"""

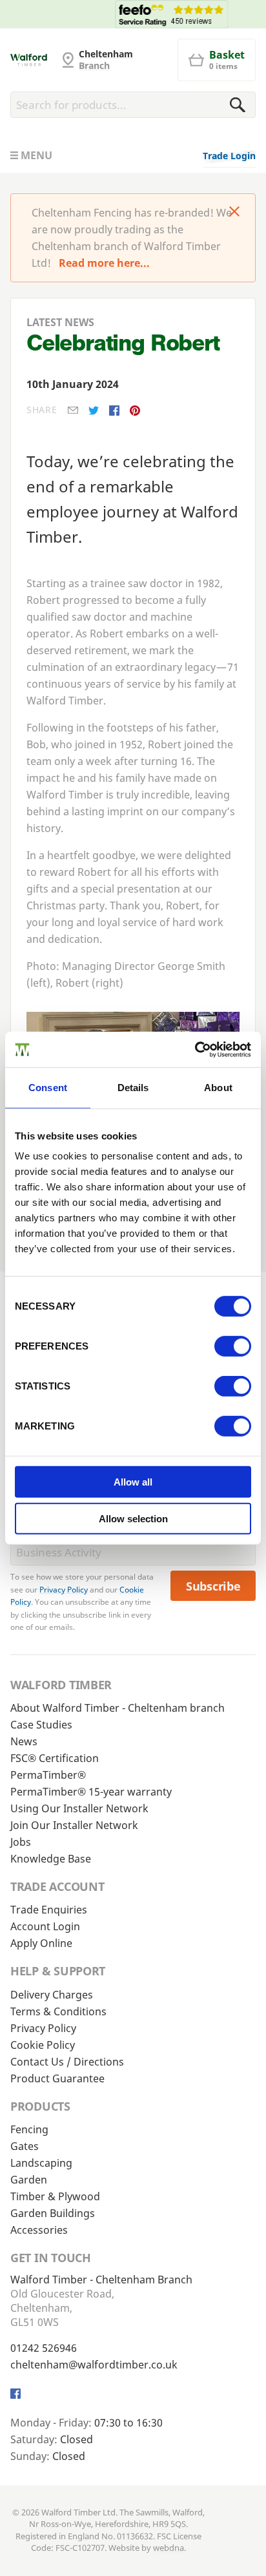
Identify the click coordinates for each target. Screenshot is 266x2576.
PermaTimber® (48, 1775)
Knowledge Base (50, 1859)
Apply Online (41, 1943)
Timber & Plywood (55, 2196)
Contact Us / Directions (67, 2062)
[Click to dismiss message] (234, 213)
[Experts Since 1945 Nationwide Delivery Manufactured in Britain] (133, 14)
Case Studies (41, 1725)
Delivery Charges (51, 1995)
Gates (24, 2146)
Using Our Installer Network (79, 1808)
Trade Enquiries (48, 1910)
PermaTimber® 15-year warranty (91, 1792)
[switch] (232, 1346)
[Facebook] (114, 410)
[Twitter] (93, 410)
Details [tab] (133, 1087)
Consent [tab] (47, 1087)
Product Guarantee (57, 2078)
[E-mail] (73, 410)
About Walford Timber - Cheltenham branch (117, 1708)
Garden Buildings (52, 2213)
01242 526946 (43, 2348)
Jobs (20, 1842)
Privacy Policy (63, 1589)
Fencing (29, 2129)
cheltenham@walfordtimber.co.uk (94, 2365)
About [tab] (218, 1087)
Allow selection (133, 1518)
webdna (168, 2547)
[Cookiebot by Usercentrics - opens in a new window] (194, 1049)
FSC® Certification (54, 1758)
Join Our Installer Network (74, 1825)
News (23, 1741)
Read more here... (104, 263)
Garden (28, 2180)
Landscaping (41, 2163)
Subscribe (213, 1586)
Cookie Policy (42, 2045)
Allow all (133, 1482)
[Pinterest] (135, 410)
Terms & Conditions (58, 2011)
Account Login (45, 1926)
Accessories (39, 2230)
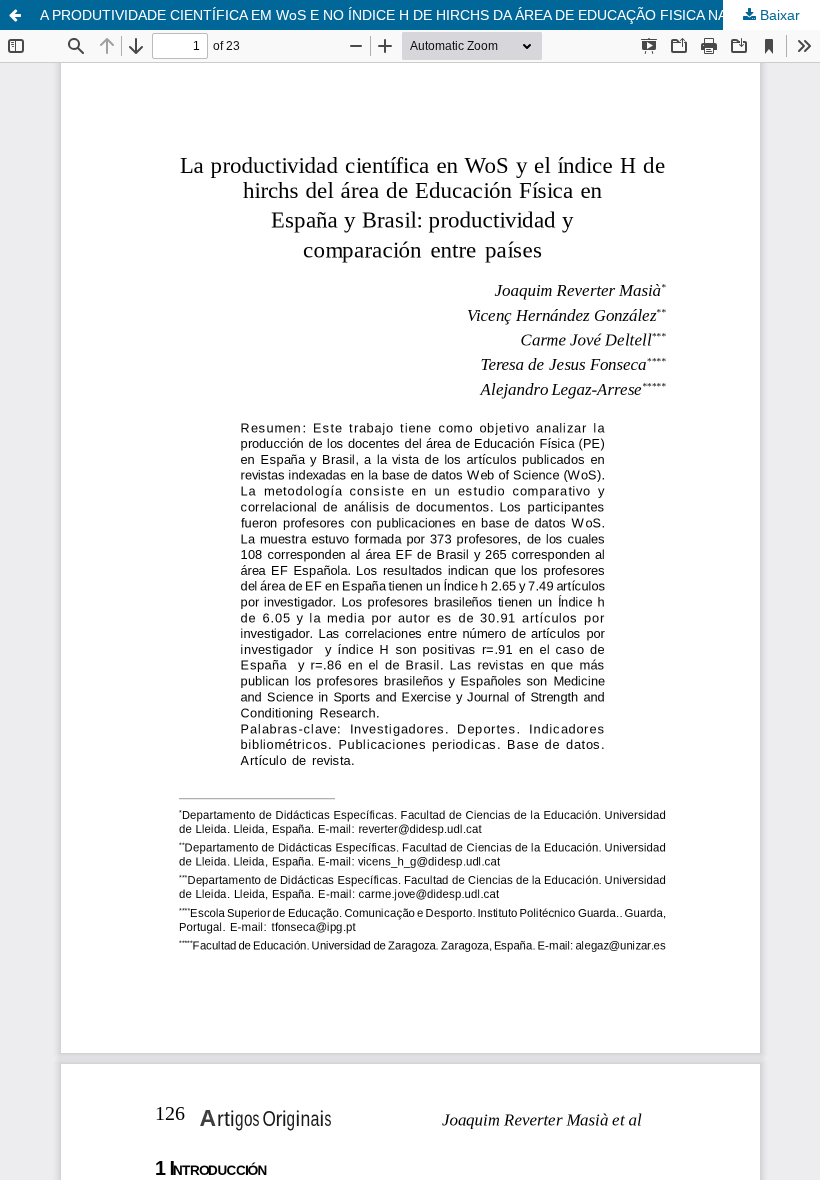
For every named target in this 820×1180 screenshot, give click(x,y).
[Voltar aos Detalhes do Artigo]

"""

**Task prompt:** What is the number of lines in the listing above that contain the string "target"? Give only the number.

**Reply to the exercise:** 2